A seguito di mirati servizi per la salvaguardia e la tutela della salute pubblica, Agenti del Commissariato “Ortigia” hanno effettuato una verifica amministrativa-igienico-sanitaria presso un laboratorio artigianale abusivo adibito alla produzione e preparazione di prodotti alimentari lattiero-caseari sito in Sortino e denunciato in stato di libertà il conduttore per aver gestito un caseificio in cattivo stato di conservazione.
All’interno del locale venivano rinvenuti e sequestrati 40 Kg. circa di prodotti alimentari lattiero-caseari posti alla pubblica vendita in cattivo stato di conservazione ( n° 16 forme tonde di formaggio del tipo “tuma” del peso di Kg. 1 circa cadauno; n° 21 forme tonde di formaggio “primo sale” del peso di Kg. 1 circa cadauno; n° 1 pentolone di rame contenente litri 80 circa di latte).

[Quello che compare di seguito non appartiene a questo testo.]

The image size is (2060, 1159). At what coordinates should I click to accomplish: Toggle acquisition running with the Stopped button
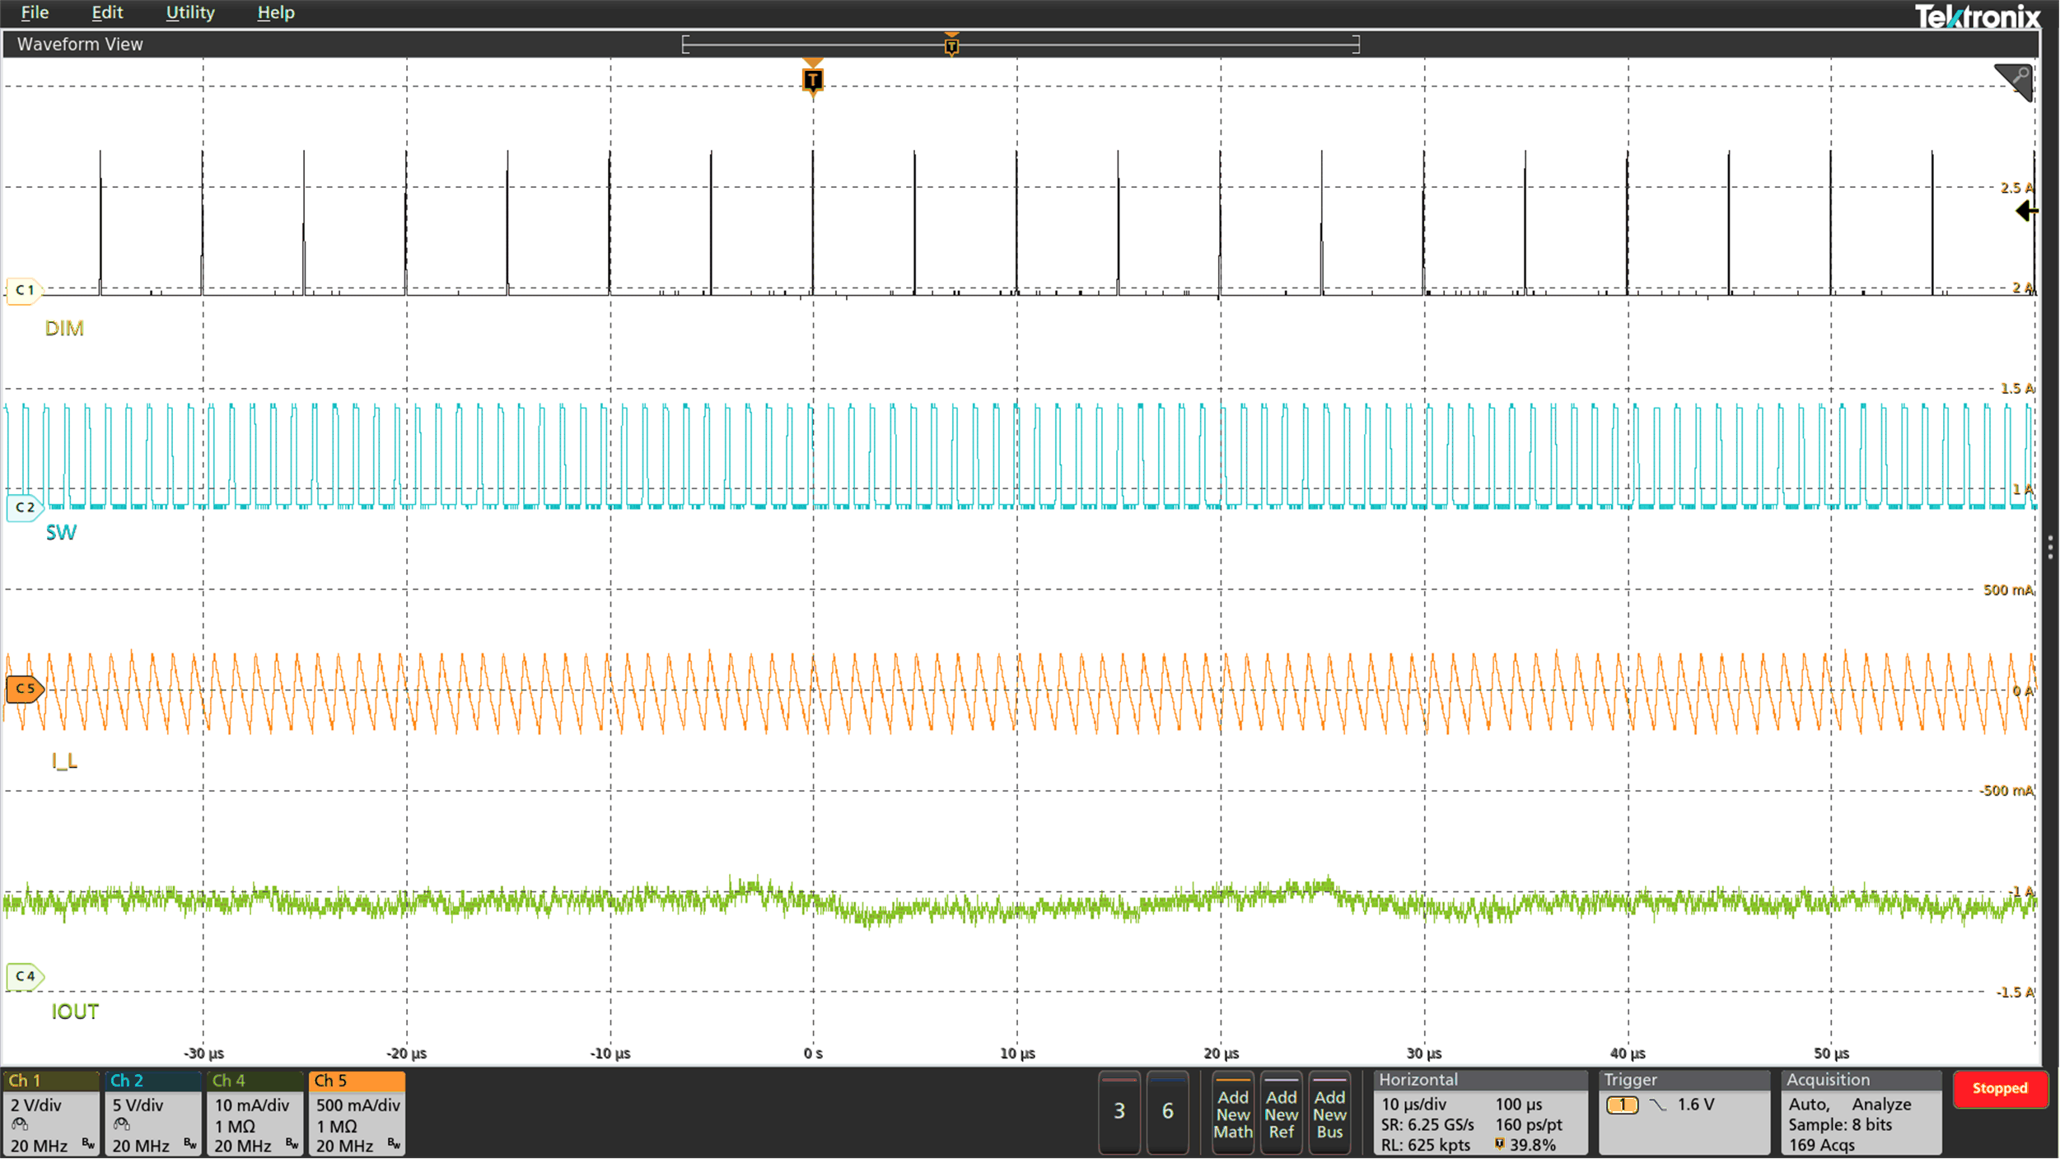click(x=2002, y=1089)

Il laboratorio artigianale abusivo aveva una superficie complessiva di mq. 16 circa, totalmente privo dei requisiti igienico-sanitari previsti dalla normativa vigente; tutte le pareti dell’unico vano erano piastrellate con un’altezza di metri 2,00 sporche e insudiciate, il resto delle pareti erano rivestite di cemento grezzo fino al soffitto annerite totalmente dal fumo. Anche il soffitto si presentava totalmente annerito e costituito da travi in legno e tegole a vista con ragnatele e sporcizia ovunque. Il vano, costituito da una struttura rurale, era privo sia dell’energia elettrica che del servizio igienico, era presente solo una pilozza adibita al lavaggio delle attrezzature per la caseificazione, alcune delle quali si presentavano sporche e insudiciate e non idonee a venire a contatto diretto con gli alimenti.